In his first press conference since July 2016, President-elect Donald Trump took only a few questions but made news on several fronts, saying he accepted the conclusion that Russia conducted hacks on top Democrats, bashing the press, and refusing once again to release his tax returns. Trump also refused to answer questions about whether any of his aides had been in contact with Russian officials, though he later said they had not as he departed the press conference.
During the press conference, Trump announced a plan he said would answer concerns about conflicts of interest between the government and his business interests, yielding the stage to an attorney to explain the arrangement.
The president-elect was in combative mode, scolding reporters and the intelligence community and dodging several questions. He was asked early on about a pair of stories that emerged Tuesday night—one, from CNN, saying that he had been briefed on a memo that said Russia agents claimed to have compromising information on him, and a second, from BuzzFeed, that posted a dubious dossier of allegations.
He blasted the publication of that dossier, and thanked news organizations that had not run it. “I read what was released, and I think it was a disgrace,” Trump said. He would not comment on whether he had been briefed on the material, saying briefings were classified, but he said the allegations contained in the memo and dossier were untrue.

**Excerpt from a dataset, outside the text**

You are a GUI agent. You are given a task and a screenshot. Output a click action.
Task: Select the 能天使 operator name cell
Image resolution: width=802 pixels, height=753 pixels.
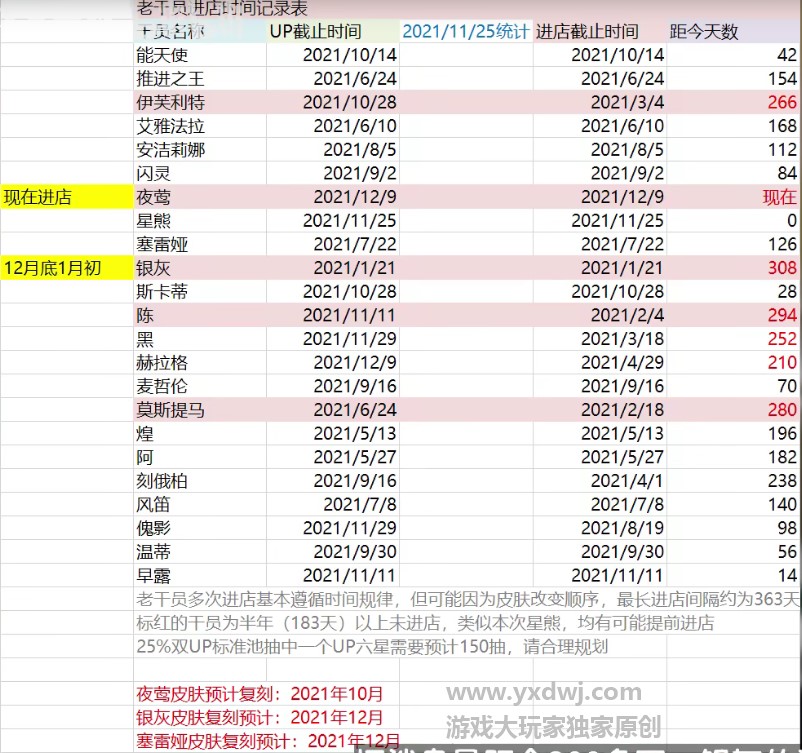162,55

But Trump said for the first time that he believed the Kremlin had conducted the hacks against the Democratic National Committee and others, but he downplayed that particular action as just one of many. “As far as hacking I think it was Russia, but I think we also get hacked by other countries and other people,” he said. (He later added, in response to a separate question, that it “could’ve been others also.”) Trump offered an ambiguous read on the publication of private material, on the one hand blasting the leak of the dossier to the press—an action that he pinned, without proof and probably incorrectly, on the intelligence community—while at the same time suggesting that the hacking of the DNC was bad but somewhat mitigated because of the information it revealed.

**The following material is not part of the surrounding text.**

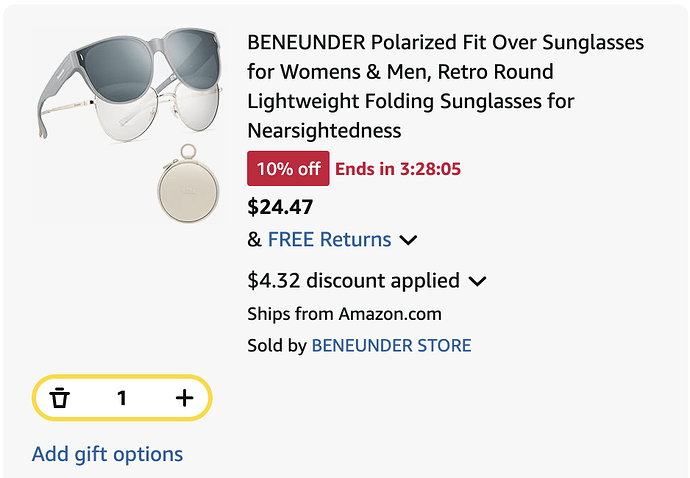Increase quantity with the plus icon
Viewport: 690px width, 478px height.
pyautogui.click(x=184, y=398)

The president-elect refused to answer questions about whether any of his aides had been in contact with Russian officials, as some reports have stated. In an extremely tense exchange, he dismissed dogged questioning from CNN’s Jim Acosta, saying, “You are fake news.” As he left the press conference, however, he answered another reporter who reprised the question, saying, “No.”
Trump insisted, despite copious reporting to the contrary as well as his own son’s statements, that he did not and never had business dealings in Russia. When a reporter asked him whether he would release his taxes to prove that, he once again demurred, claiming they are under audit. (He has not proved that claim, and the IRS says there’s nothing to prevent him from releasing taxes that are under audit.) Yet he also seemed to suggest that having won the election, he no longer had any incentive to release the returns. “The only ones that care about my tax returns are the reporters,” he said. “I mean, I won! I became president!” (A recent Pew poll found that 60 percent of Americans would like Trump to make the documents public.)
The details of Trump’s plan to solve his conflicts of interest remain to be explored and parsed, though he made several peculiar comments during the press conference. He asserted, dubiously, that he has very little debt. He claimed to have been offered a $2 billion deal in Dubai over the weekend, but he said he’d turned it down—even though, he said, he had no obligation to do so. “I could actually run my business and run the government at the same time,” Trump said. He added, “I have a no-conflict situation because I’m president.” That’s an outrageous statement. While not all conflicts-of-interest laws apply to the president, the lack of legal constraints does not mean conflicts of interest cannot exist. Moreover, Trump is still subject to the Constitution’s Emoluments Clause, among other rules.
Before taking questions, Trump boasted about companies opening new factories in the U.S., or canceling planned offshoring. Although he claimed credit, most of those decisions were made prior to his election. “I will be the greatest jobs producer that God ever created, and I mean that,” he said.
And Trump promised to continue to throw his weight around. He thanked states that had voted for him on Election Day and seemed to suggest that those states would be rewarded. He attacked pharmaceutical companies for charging high prices, and said the federal government should bargain with them. Current federal law bars such negotiation for Medicare. While Democrats have long lobbied for greater bargaining power, pushing this argument could put the president-elect into conflict with Republicans in Congress, who have opposed bargaining.
Yet as much as the event was a chance for the press to address Trump, it was also a forum for Trump to address—and dress down—the press. The first speaker was incoming White House Press Secretary Sean Spicer, who called the publication of the dossier “frankly shameful and disgraceful.” Next up was Mike Pence, who scolded reporters that “with freedom comes responsibility.” When Trump himself arrived at the lectern, he, too, attacked reporters.
“It’s very familiar territory, news conferences, because we used to give them on a nearly daily basis,” Trump said. “We stopped having them because we were getting a lot inaccurate news.”
He also thanked news organizations that had not published the dossier. “I have great respect for the news, and great respect for freedom of the press and all of that,” Trump insisted.